* [Given data]
☆ ☆ ☆ ☆ ☆

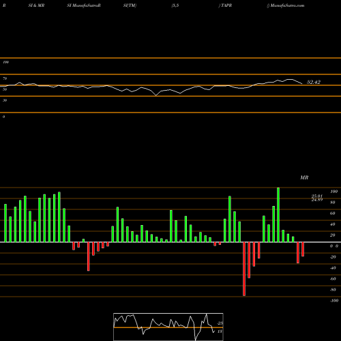
Task: Select the tallest green MR bar
Action: 278,215
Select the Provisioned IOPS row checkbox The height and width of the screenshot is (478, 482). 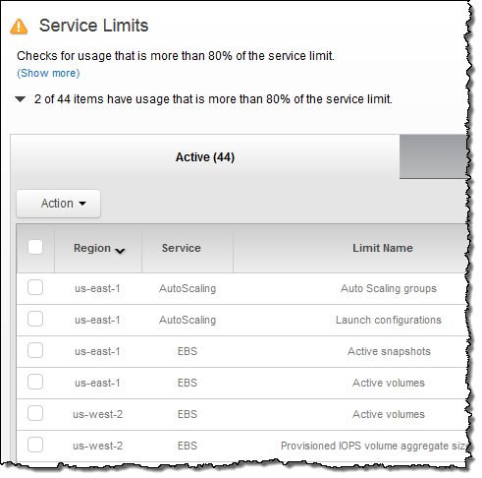35,445
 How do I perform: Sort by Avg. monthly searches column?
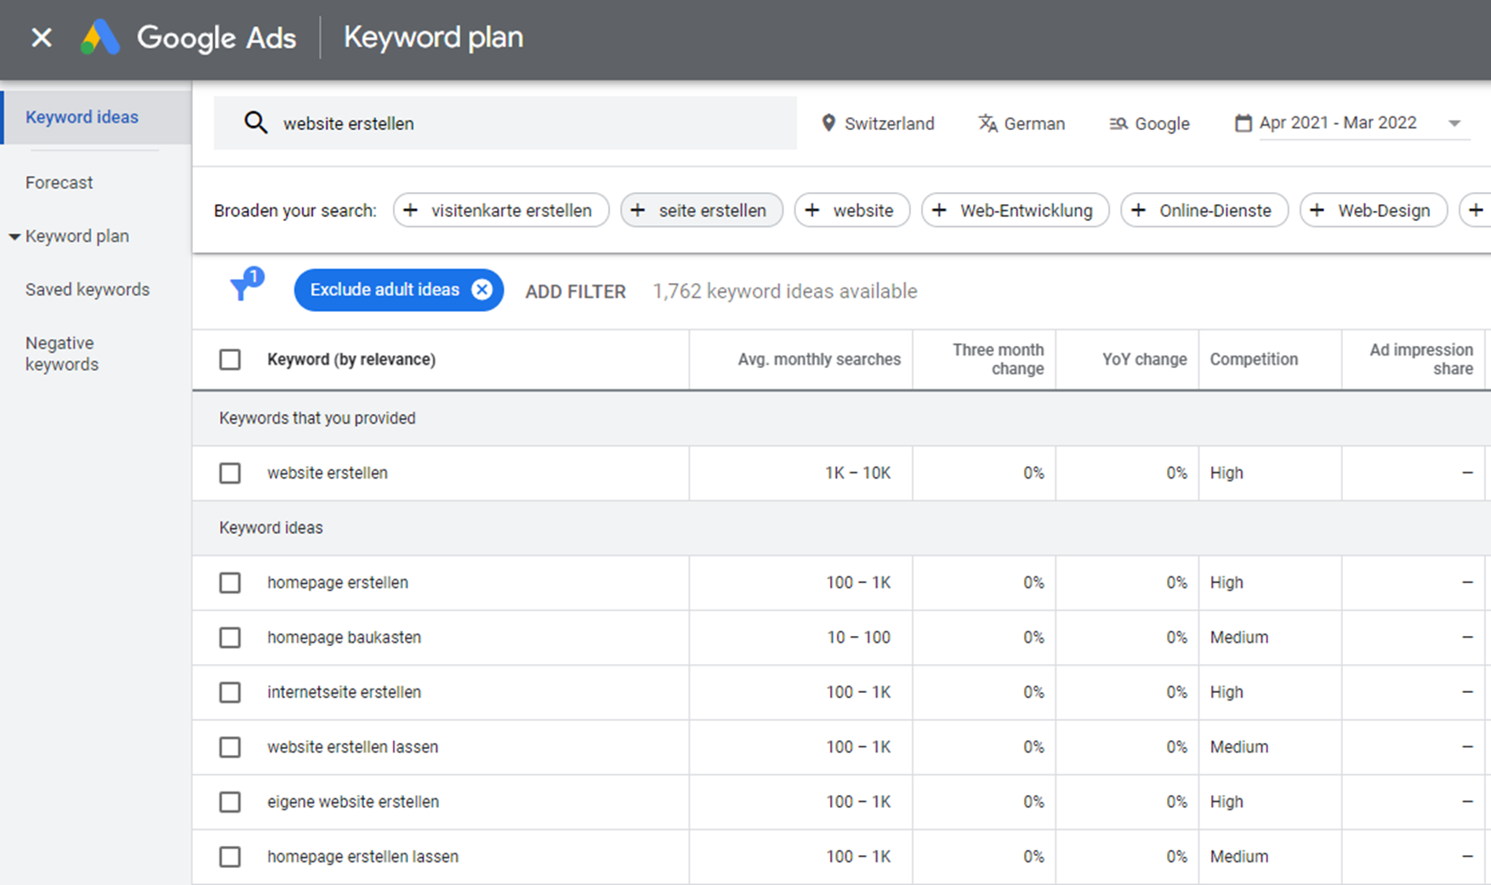(818, 360)
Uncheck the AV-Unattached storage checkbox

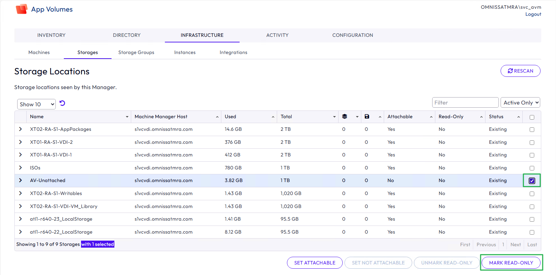pos(532,181)
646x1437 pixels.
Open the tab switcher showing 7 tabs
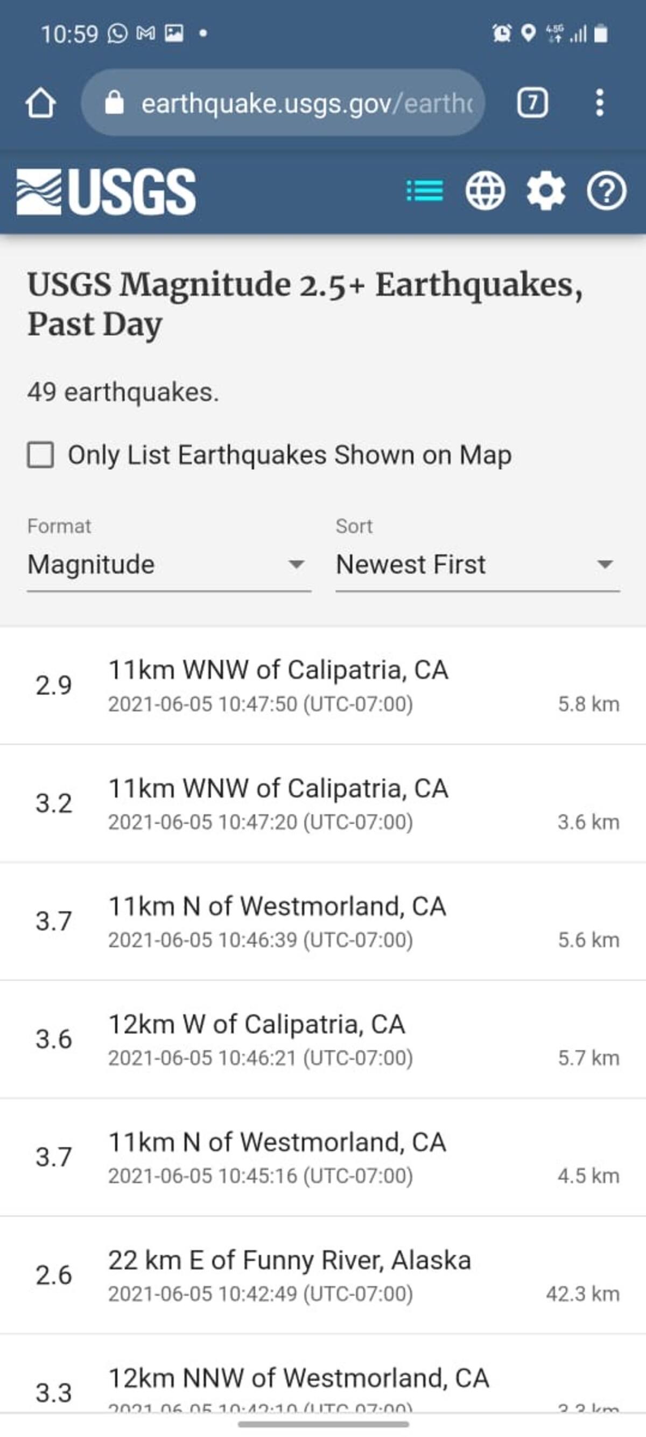click(532, 103)
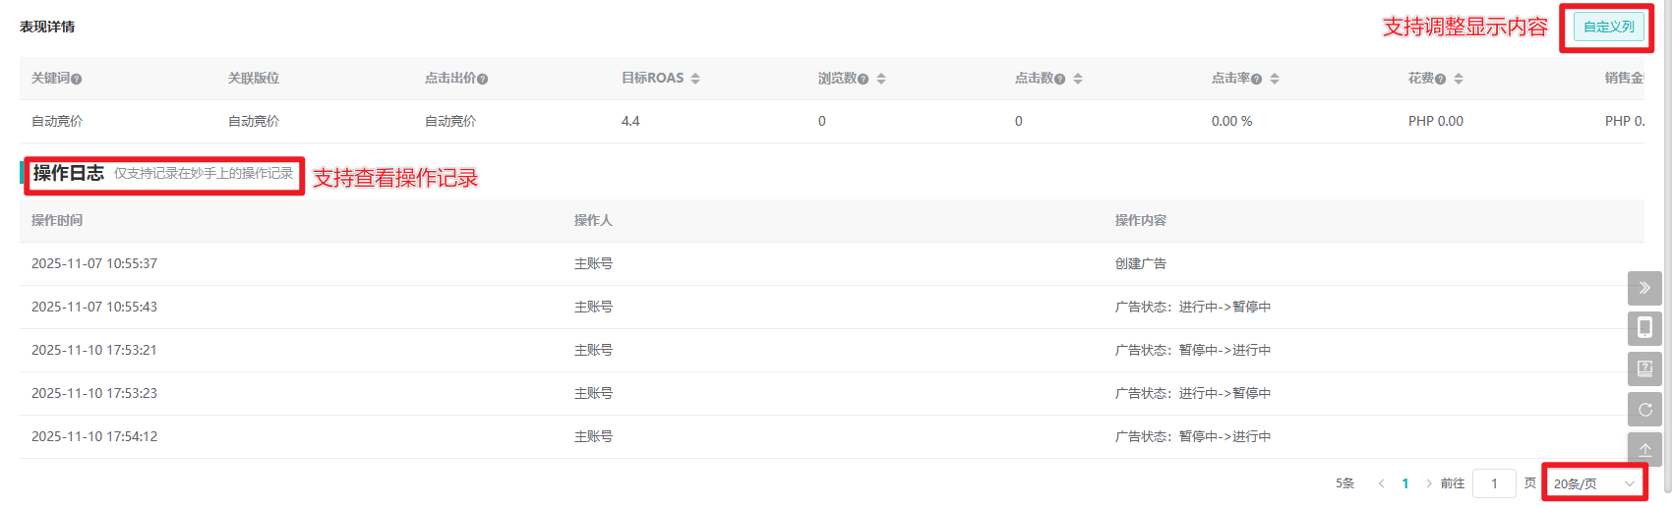Click help icon beside 点击出价 header
This screenshot has width=1672, height=508.
482,80
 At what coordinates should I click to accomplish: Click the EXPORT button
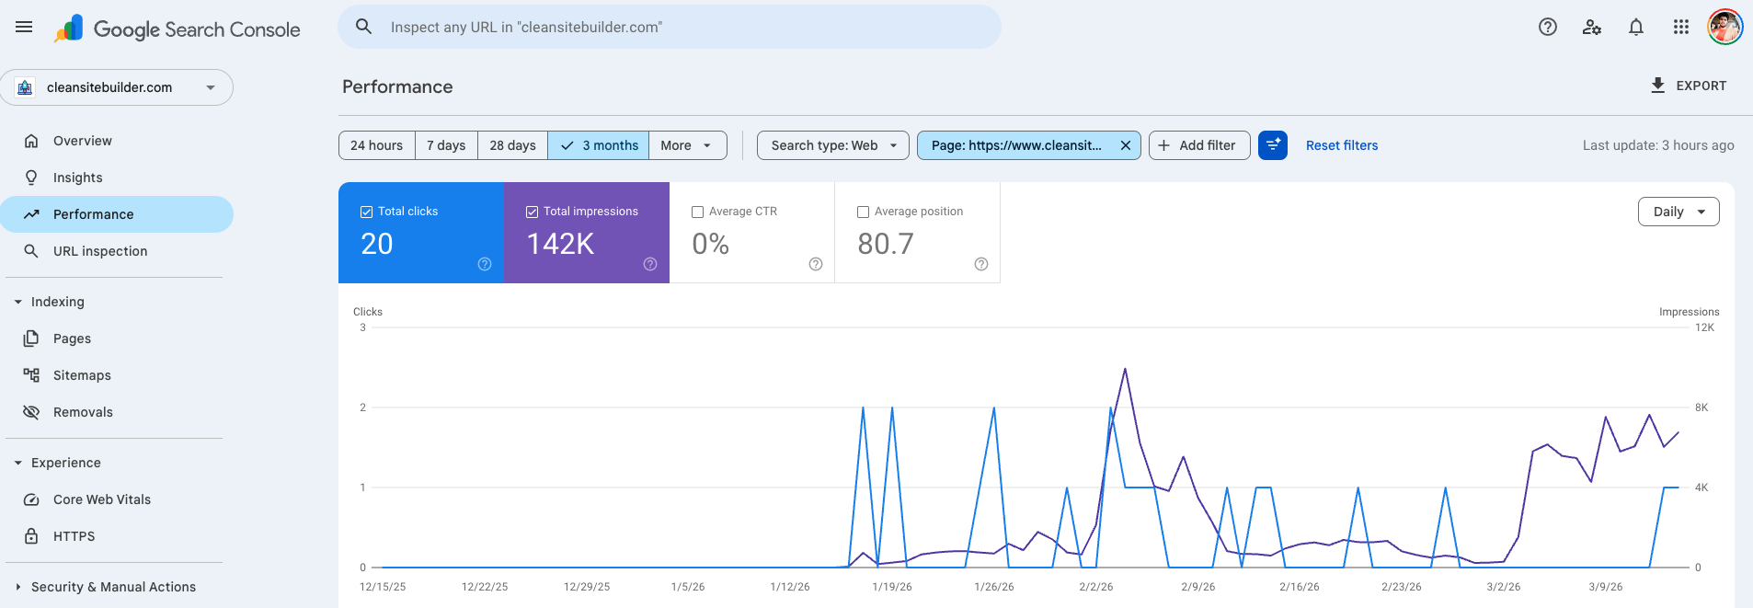pos(1689,86)
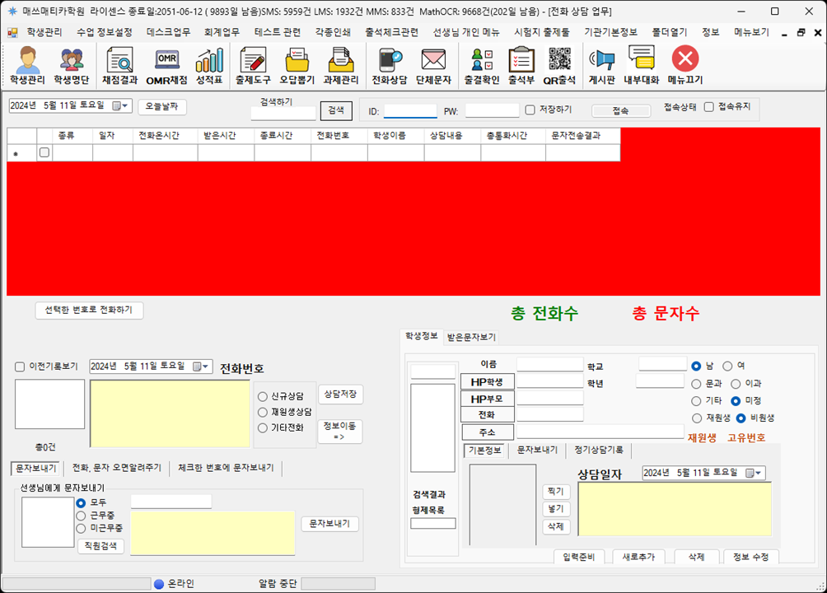Open the 전화상담 phone icon
The height and width of the screenshot is (593, 827).
pyautogui.click(x=390, y=65)
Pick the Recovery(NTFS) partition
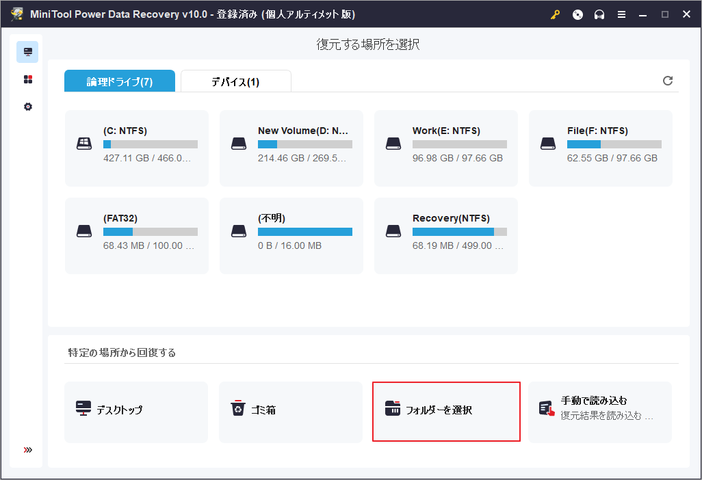Screen dimensions: 702x480 446,235
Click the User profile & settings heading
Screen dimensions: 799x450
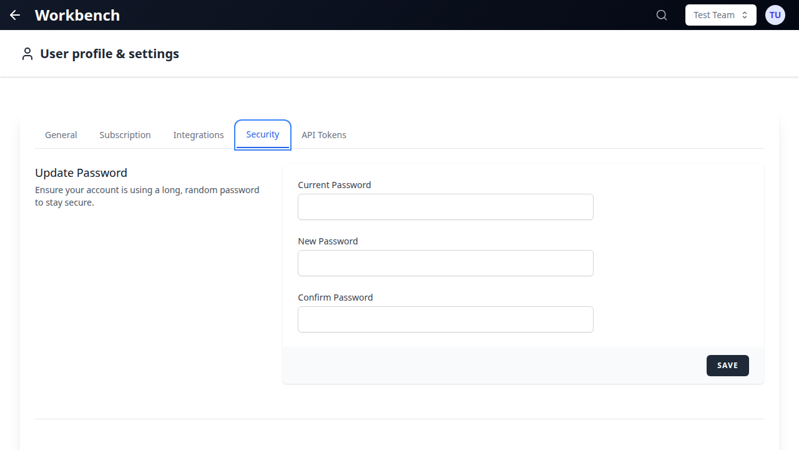point(109,53)
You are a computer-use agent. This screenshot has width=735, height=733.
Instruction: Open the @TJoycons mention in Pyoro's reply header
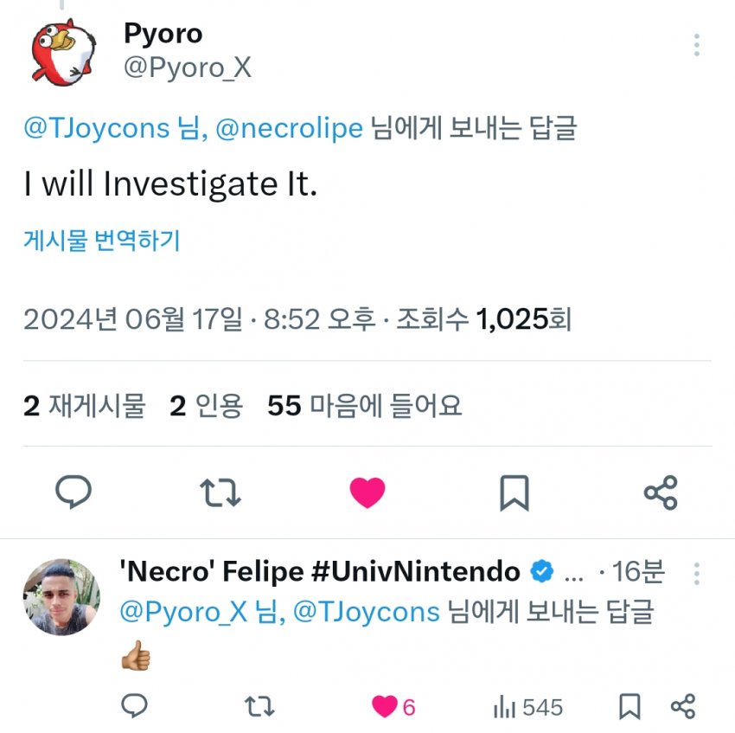coord(96,128)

☆ ☆ ☆ ☆ ☆

* [Problem description] Copy the final stretch of lines, starting at the one that holds "How do I perform: Sort" and ending at the last line of the data, exactly; omit pictures.

* [Task response]
 How do I perform: Sort by Avg. monthly searches column?
(818, 360)
Uncheck the AV-Unattached storage checkbox

pos(532,181)
646x1437 pixels.
Open the tab switcher showing 7 tabs
click(532, 103)
Click help icon beside 点击出价 header
This screenshot has width=1672, height=508.
482,80
 At what coordinates should I click to accomplish: Click the EXPORT button
pos(1689,86)
Open the 전화상담 phone icon
The height and width of the screenshot is (593, 827).
pyautogui.click(x=390, y=65)
Pick the Recovery(NTFS) partition
Screen dimensions: 702x480 446,235
Click the User profile & settings heading
Screen dimensions: 799x450
point(109,53)
You are a computer-use agent. This screenshot has width=735, height=733.
Instruction: Open the @TJoycons mention in Pyoro's reply header
coord(96,128)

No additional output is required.